Commercial Real Estate Investment/Tenant Landlord Lease


QUESTION: Hello! We just started a 5 year lease with no personal guaranty on May 1st and we already want out. We signed the lease in Septemeber, right before the financial collapse. Our lot is half empty and our sales are terrible. Rent including extras is $9,200 and already I can't afford rent. I spoke to the landlord about our situation and he reduced rent to $2,500 per month plus 5% gross sales to the end of the year. They plan to go back to original rent in January. I already know I won't be able to afford it come January. Miracles won't happen!!

What can I do? We've decided to stay at least to the end of year to show some good faith and give it a shot. In the meantime, we have to open our previous location to generate cash flow to make ends meet. If we bail from this location in January how much can the landlord sue me for? Is it just the months he has the space vacant? So if its two months, it's only $18,400? Could he put a lien on my inventory in our other location?

I guess what I'm asking is, what would our liability be, for how long and for how much? Thank you so much for your help.


There are a lot of unanswered questions in your story.

first, I assume you are selling cars or trailers or something requiring a lot -- that doesn't really matter, inventory is inventory.

-- you say you will stay in good faith -- there is no good faith in this situation as you are trying to get out of your comitment -- whats the point of having leases if they are to be broken like this?

2nd, as I have told many people, I am based in Toronto Canada.  Our laws vary considerably not only between Canada and United States but also your laws will vary from state to state.
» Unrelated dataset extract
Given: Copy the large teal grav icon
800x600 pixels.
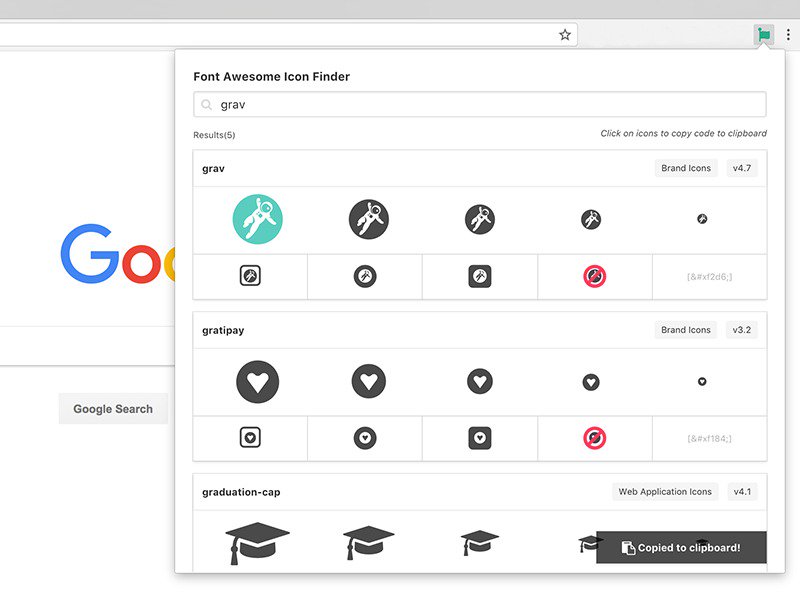Looking at the screenshot, I should 257,218.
3rd, in order to fully understand the details of your situation, I would have to review the entire lease the you signed.

A lease typically has "remedies of default" which the landlord can exercise under such circumstances.  I don't know if you release says he can lean your equipment or inventory, or change your locks etc. please read the section in your lease which pertains to remedies of default.
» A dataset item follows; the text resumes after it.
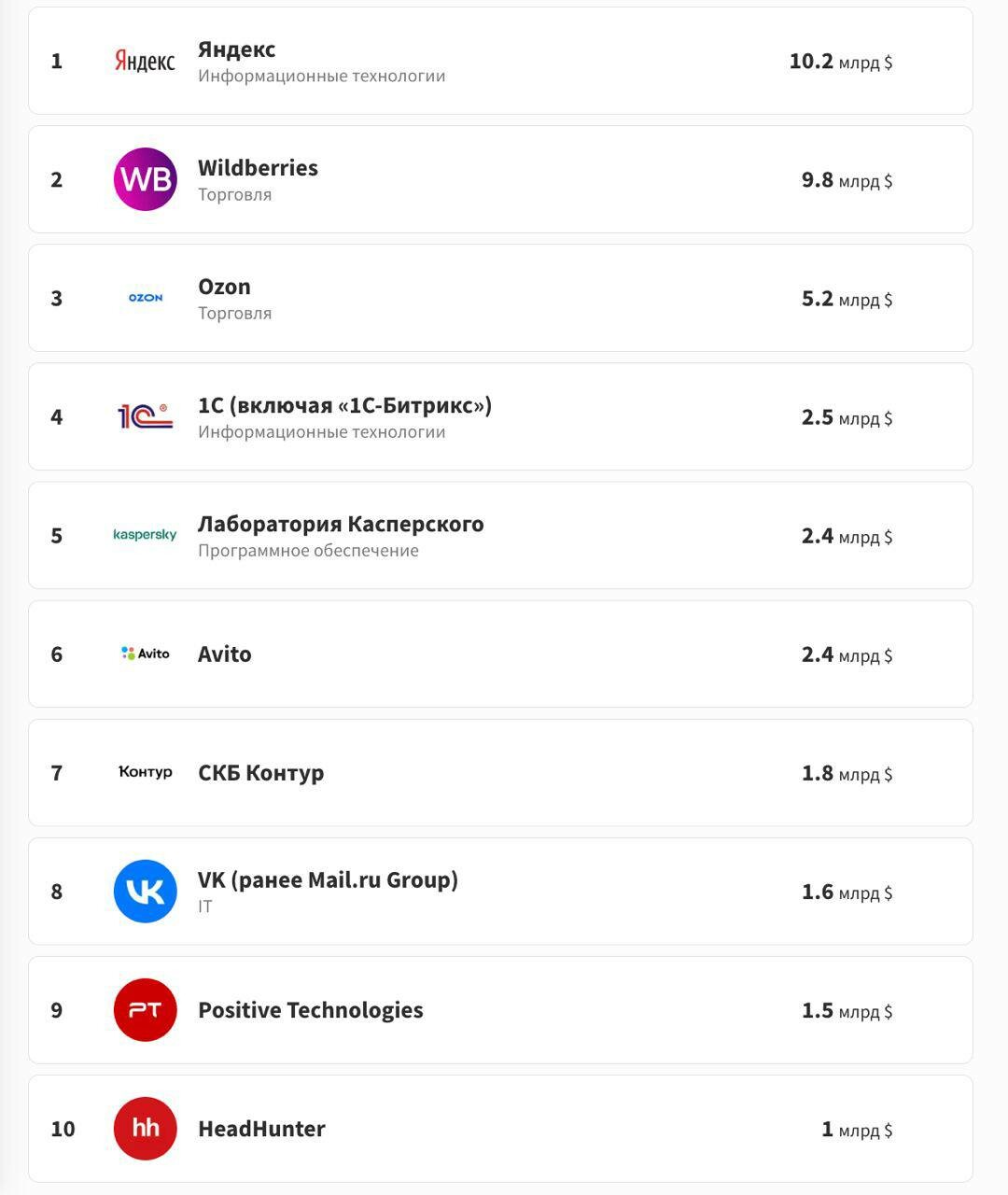This screenshot has height=1195, width=1008.
Task: Open the Яндекс company title link
Action: click(236, 49)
3b) there may also be state law which overrides what your lease says.

4) most perplexing is that you just signed this lease, and within three months can already predict what the future of five years under lease will hold.
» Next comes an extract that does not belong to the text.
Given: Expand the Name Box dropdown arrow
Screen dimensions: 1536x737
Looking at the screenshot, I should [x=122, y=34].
When starting a new business, the first thing you need is a business plan.  Typically people don't start driving somewhere unless they know where they're going and if it is somewhere that they have not been before, they would want to consult them out before they go there.

A business plan may seem mundane or redundant but the exercise of going through the template in answering all the questions he asked you a very clear picture of the future.

Most businesses fail because they don't have a clear vision or map.  

Evidently you have done this business before as you mentioned previous location.... this brings up more questions... why did you move from the previous location if it was doing better than this location?  If it is strong enough to support both locations, perhaps you shouldn't have "bailed" from that location in the first place.

5) I have never seen a landlord, in any country, dropped Renfro 9200 per month to 2500 per month -- especially basing the balance of 5% of your gross sales which is almost impossible to police.

6) again on an assumption, I assume if you signed a five-year deal you probably got some free rent up front if this is the case, it sounds to me like you are moving from location to location based on the free rent. Of course I could be wrong because I don't know the whole picture.

7) you signed a lease with no personal guarantee; that's a pretty wide open statement, I don't know if you put it in your own name, or in a company name.  Here in Ontario either way you are still not out of the reach of the law by trying to hide behind company anyway as the officers of the company are still liable to some degree.

8) what can he sue you for? If he has a good lawyer he can sue you for lots of things, the most obvious is nonpayment of rent, perhaps the fact you may have blocked the deal from another potential tenant,

Can he restrain your goods or lean your equipment, and it depends on your state and your lease.

Here in Ontario, a typical commercial lease, the landlord can change the locks, restrain goods, lein your equipment and sell it but only in an amount equal to what is owing from outstanding rent, and/or damage to the property, that type of thing.

But he must also prove that he did everything he could to mitigate his losses, in other words you can't simply leave the property vacant for five years and not try to release it, then sue you for the balance -- he must be able to prove that he tried to lease it but until that time that he actually finds another tenant, you are on the hook.

Your counter to that of course is proof that you can't pay. The judge might come up with some type of an arrangement where you can pay something per month - again this varies from situation to situation and depending on what Judge you have.

What would I do in a situation?  First of all I wouldn't put myself in that situation in the first place by making a proper plan.

In your situation I would go back to the landlord explain the situation and see what he would be happy with.  You want him to sign some sort of quitclaim agreement with you -- basically something saying that we absolve each other from our obligations -- this might cost you something to do that.

Live and learn

Best, Phil

---------- FOLLOW-UP ----------

QUESTION: Hey Phil, thanks for getting back to me so quickly. I did leave out some important factors and I apologize for that. If you don't mind, I'd like to address some of these.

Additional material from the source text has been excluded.